October 6 marked three years that Youssef Akhtarini, his wife Reem, and their six children have lived in Providence, resettling to the United States from Aleppo, Syria. For any family to move across the globe – fleeing a war-torn homeland, adapting to a foreign culture that has historically misunderstood and feared their own – this would be a momentous occasion. But the Akhtarinis have even more reasons to celebrate the passing of this milestone: their restaurant, Aleppo Sweets, has received national recognition by Bon Appetit magazine as one of the nominees for Best New Restaurant of 2019.
Although the restaurant best known for its baklava – flaky phyllo dough, stuffed with walnuts or pistachios, sweetened with orange blossom water and sugar – Aleppo Sweets has become a destination for anyone seeking Middle Eastern comfort foods: falafel wraps, pistachio-stuffed dates (drizzled with honey and sprinkled with cardamom), and Lamb Kabobs, grilled on a skewer and served with fresh Syrian bread.

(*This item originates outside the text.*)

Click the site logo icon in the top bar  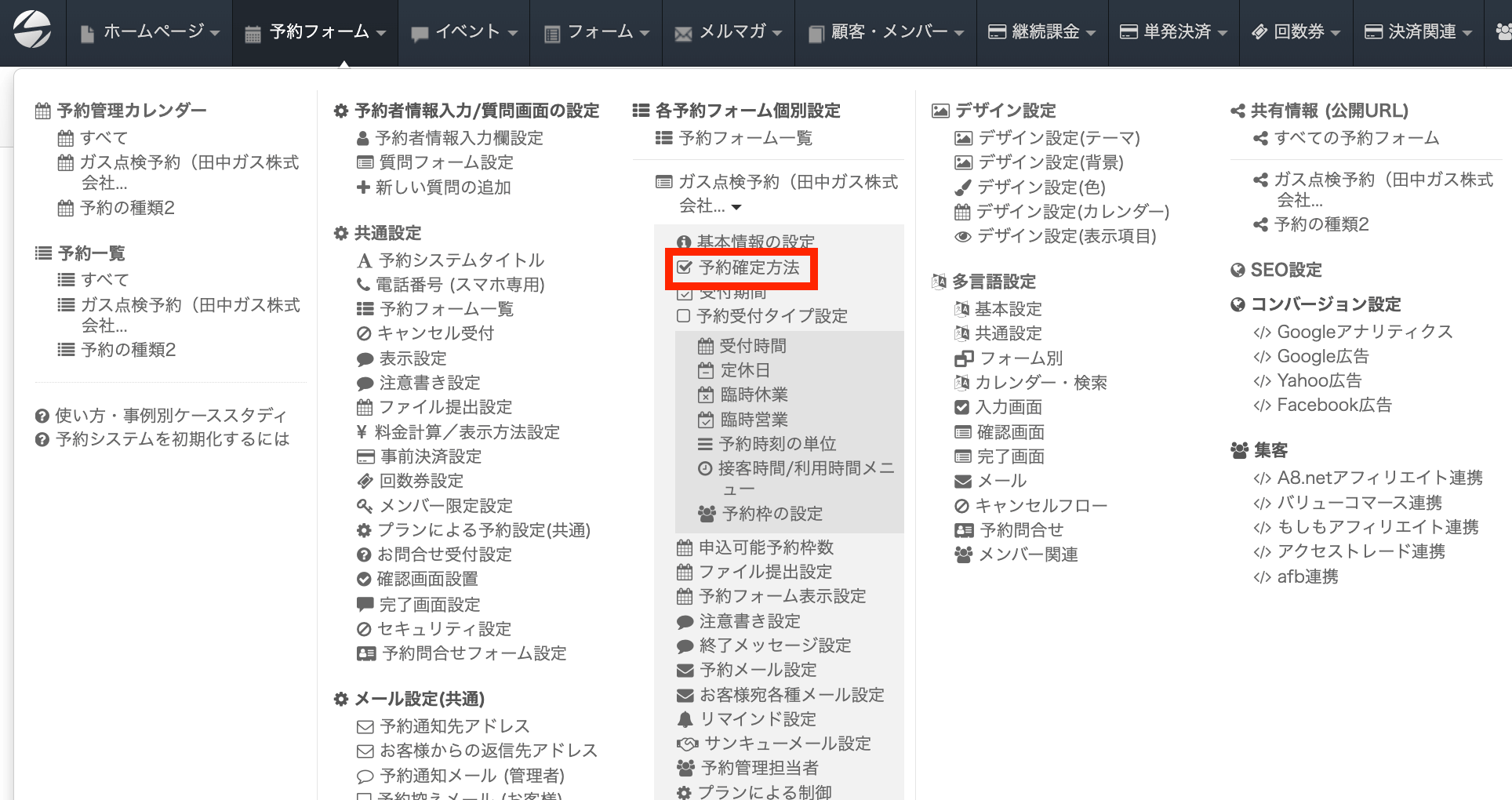[x=32, y=31]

Days after Bon Appetit’s announcement, Youssef, Reem, and Sandy Martin met at Aleppo Sweets. Sandy is a friend and business partner, though her relationship with the Akhtarinis goes far beyond both titles. She has stood with the Akhtarini family since their arrival at Dorcas International Institute of Rhode Island, where she began volunteering in 2016. Sandy and her husband, Victor Pereira, have constantly supported the Akhtarinis’ dream of rebuilding Youssef’s business. This café-bakery has been a labor of love for all of them.
“Being recognized by such as prestigious food magazine is a great honor,” Sandy says. “We’ve already seen an increase in our baklava sales online.” Through their website, baklava can be shipped anywhere in the USA.
Youssef and Reem smile when asked how they feel about the nomination. “We are so happy,” Youssef says. “After the [Bon Appetit announcement] I want to continue the same work, for the same quality, the same food, the same everything. When any customer comes in, we want them to leave happy.” It seems that regardless of awards or fame, the family’s dedication to service is still their top priority.
Sandy sums it up best: “It’s hard for all of us to believe how a sweet little restaurant with a beautiful story of friendship and new beginnings could be in the national news.”